** begin Reading passage **

7  Managing Environments

7.1 Context

This is a big one for the R user. When you are unfamiliar with how Python virtual environments work, it is probably one of the most frustrating concepts to pick up from scratch.

But fear not - to fully get to grips with how Python virtual environments work and package installation works, it is good to remind ourselves how this works in R.

7.1.1 How R package installation works

Well, remind ourselves…. Python installation in R is likely something you have not really thought about, beyond writing install.packages().

This is one of the huge benefits that makes R easy to pick up for “non-programmers”, a lot of this stuff is handled for you.

7.1.1.1 Building from binaries vs. building from source

7.1.2 How Python package installation works

pip, conda, miniconda, mambo PyPi… where do I start?

7.2 With conda

7.2.1 Setting up an environment from scratch

conda is …

To create a project environment which manages both R (r-base) and Python (python):

conda create -n env_name r-base python=3.12

This sets up a new environment called env_name with both R and Python install.

** end Reading passage **
** begin Records **

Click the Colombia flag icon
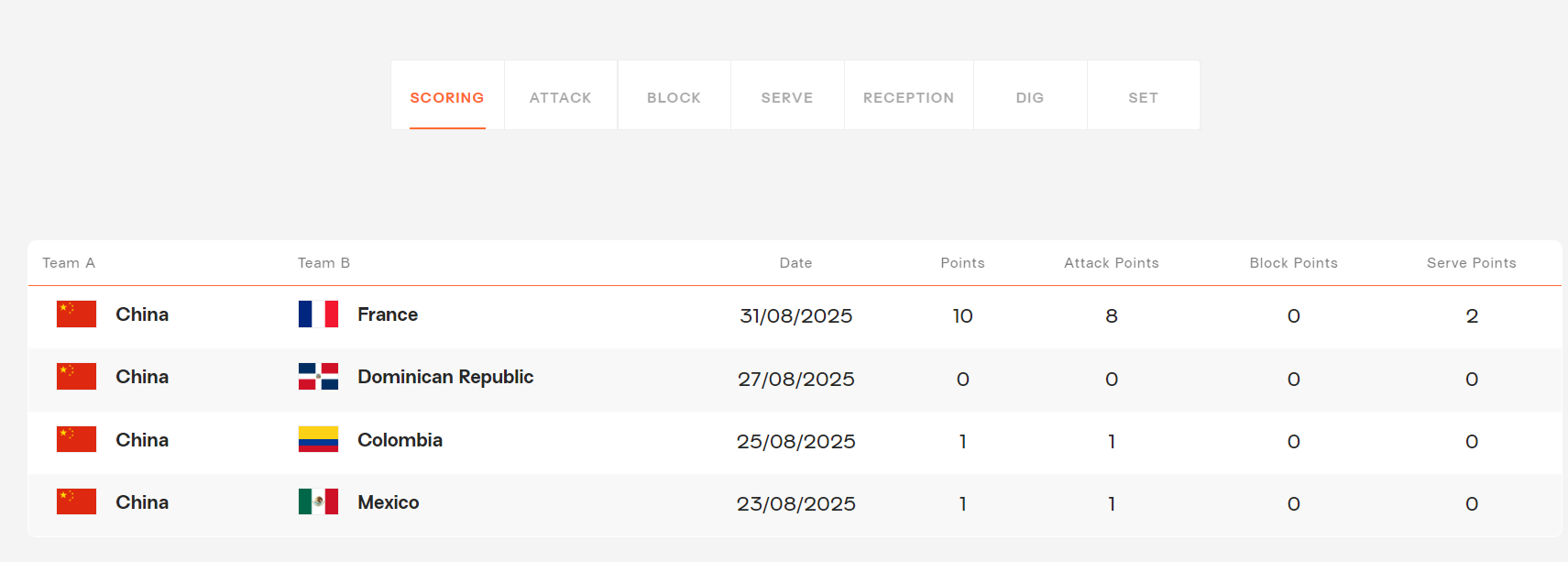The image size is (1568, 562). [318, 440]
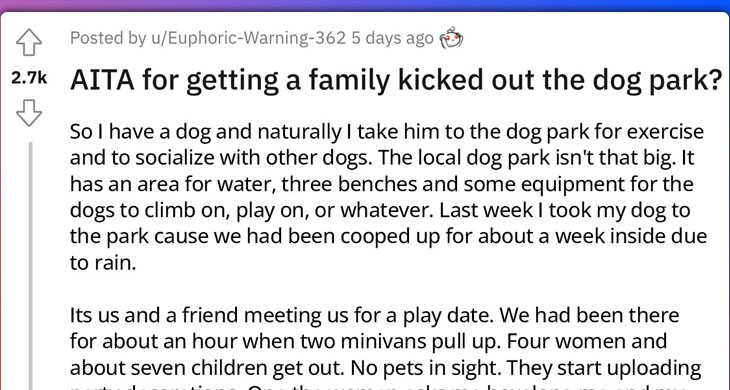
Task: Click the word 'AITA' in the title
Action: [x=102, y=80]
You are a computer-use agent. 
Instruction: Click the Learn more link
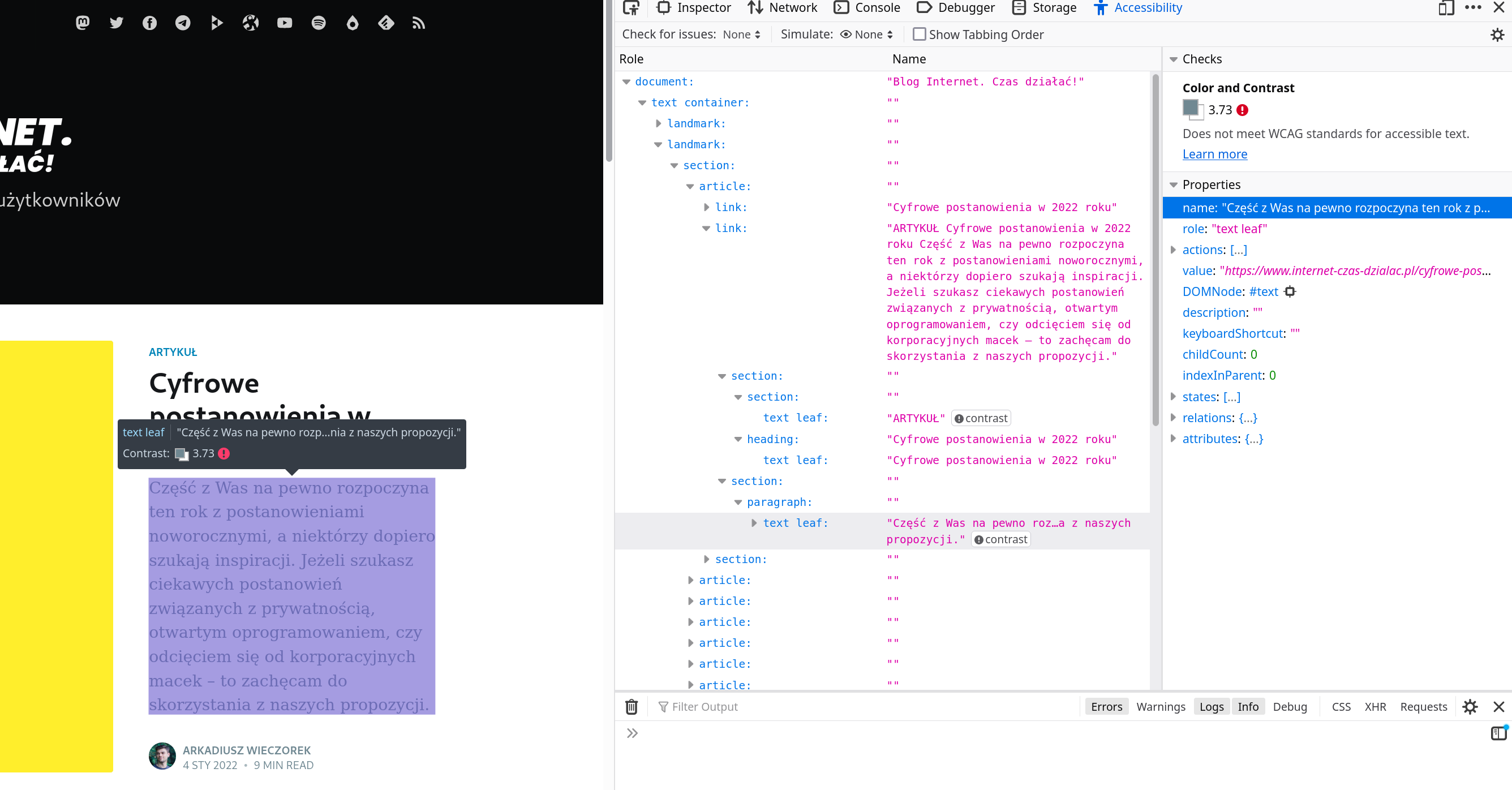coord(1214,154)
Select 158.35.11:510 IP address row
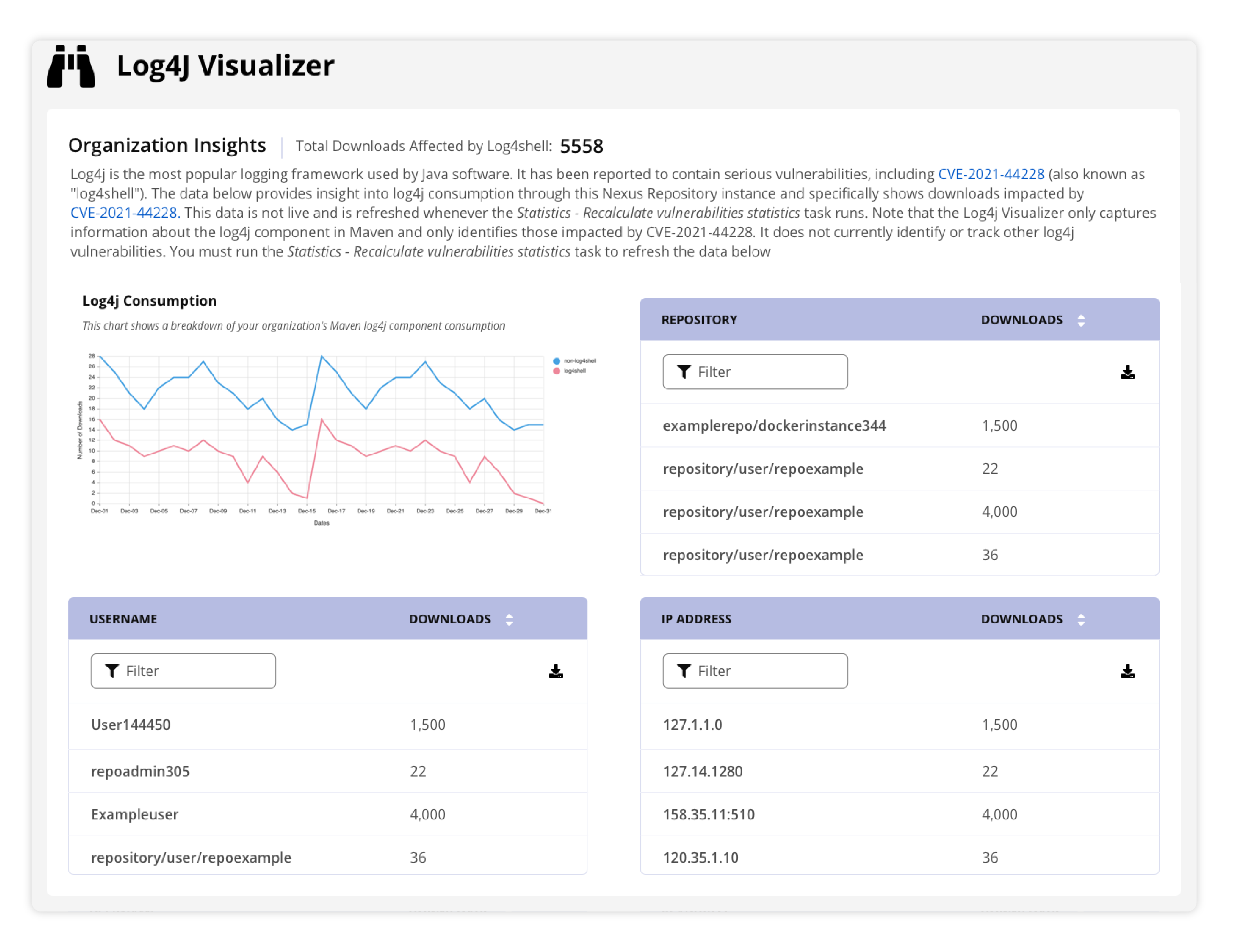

** end Records **

§ **To do**:
(1) In the page on managing environments, which command creates a conda project environment that manages both R and Python?
(2) From the page on managing environments, copy the stretch from "7.1.1 How R" through "handled for you." word for word.

§ **Answers to each task**:
(1) conda create -n env_name r-base python=3.12

(2)
7.1.1 How R package installation works

Well, remind ourselves…. Python installation in R is likely something you have not really thought about, beyond writing install.packages().

This is one of the huge benefits that makes R easy to pick up for “non-programmers”, a lot of this stuff is handled for you.